[Stored data entries]
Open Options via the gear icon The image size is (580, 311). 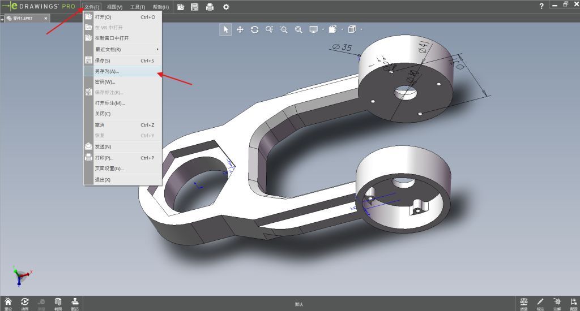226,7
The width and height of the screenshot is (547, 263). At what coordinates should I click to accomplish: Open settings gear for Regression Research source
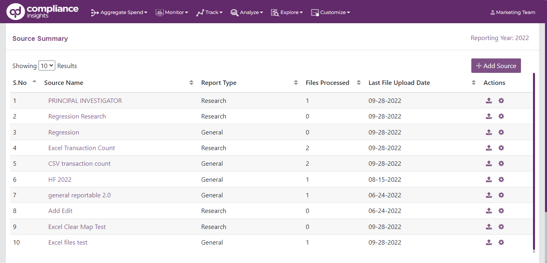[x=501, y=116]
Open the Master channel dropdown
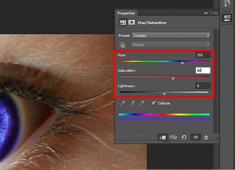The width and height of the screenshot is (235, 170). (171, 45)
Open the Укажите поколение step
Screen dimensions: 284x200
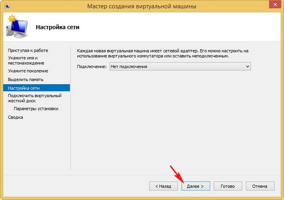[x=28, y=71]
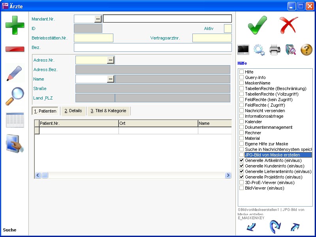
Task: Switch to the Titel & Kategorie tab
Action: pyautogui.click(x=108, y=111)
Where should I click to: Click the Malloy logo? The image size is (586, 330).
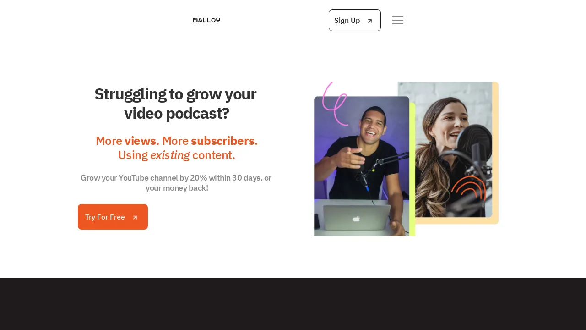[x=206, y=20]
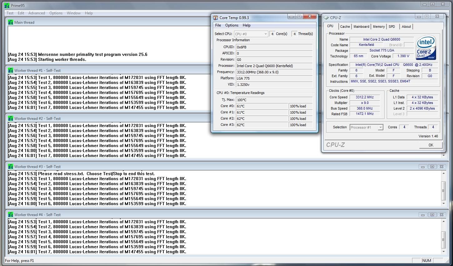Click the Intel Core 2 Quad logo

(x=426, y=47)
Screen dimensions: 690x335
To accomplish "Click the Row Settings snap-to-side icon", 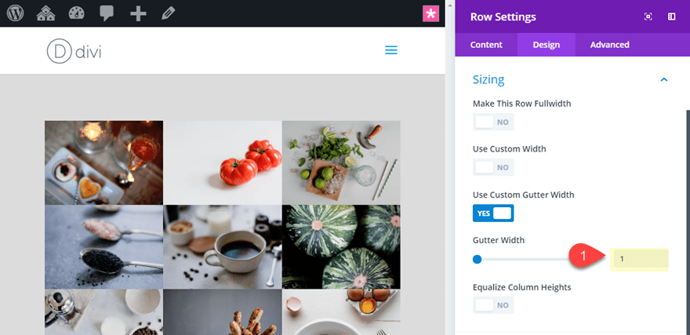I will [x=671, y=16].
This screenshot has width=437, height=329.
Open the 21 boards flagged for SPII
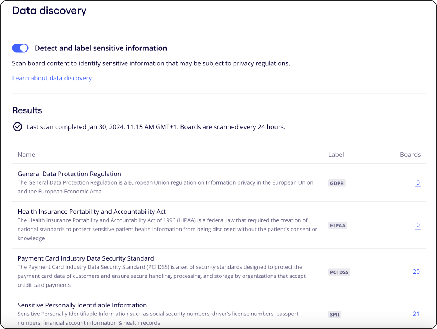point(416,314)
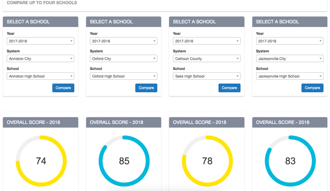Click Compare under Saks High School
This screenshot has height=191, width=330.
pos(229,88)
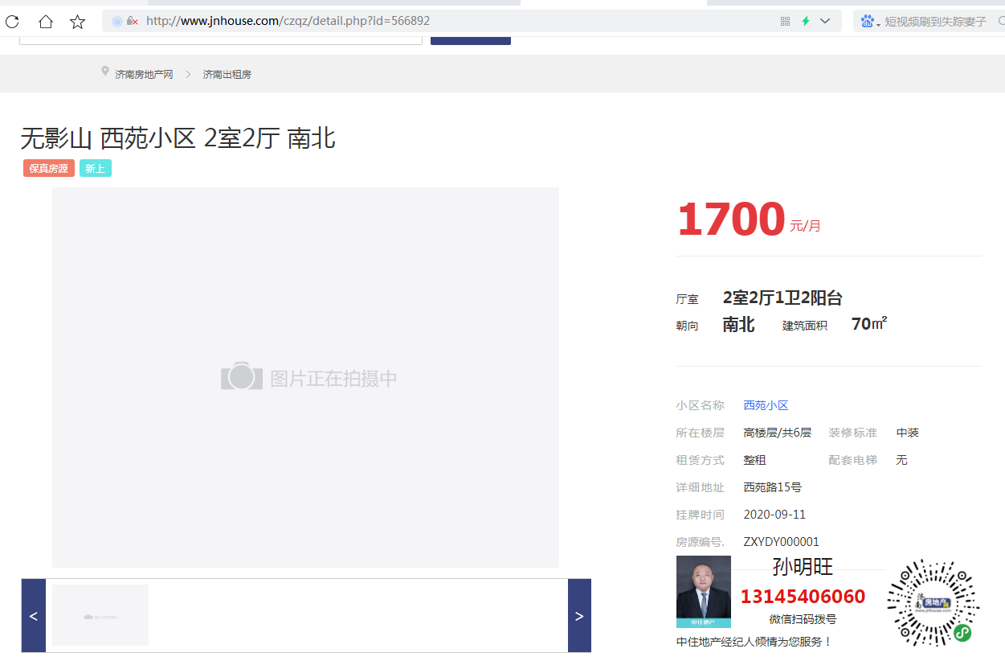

→ **EXERCISE BRIEF**: Repeat the lines exactly, starting with the line that contains "This screenshot has width=437, height=329." and ending with the last line of the entries. Keep both of those lines but no pictures.

→ **SOLUTION FOR THIS TASK**:
This screenshot has width=437, height=329.
Open the 21 boards flagged for SPII
point(416,314)
Click Compare under Saks High School
This screenshot has height=191, width=330.
pos(229,88)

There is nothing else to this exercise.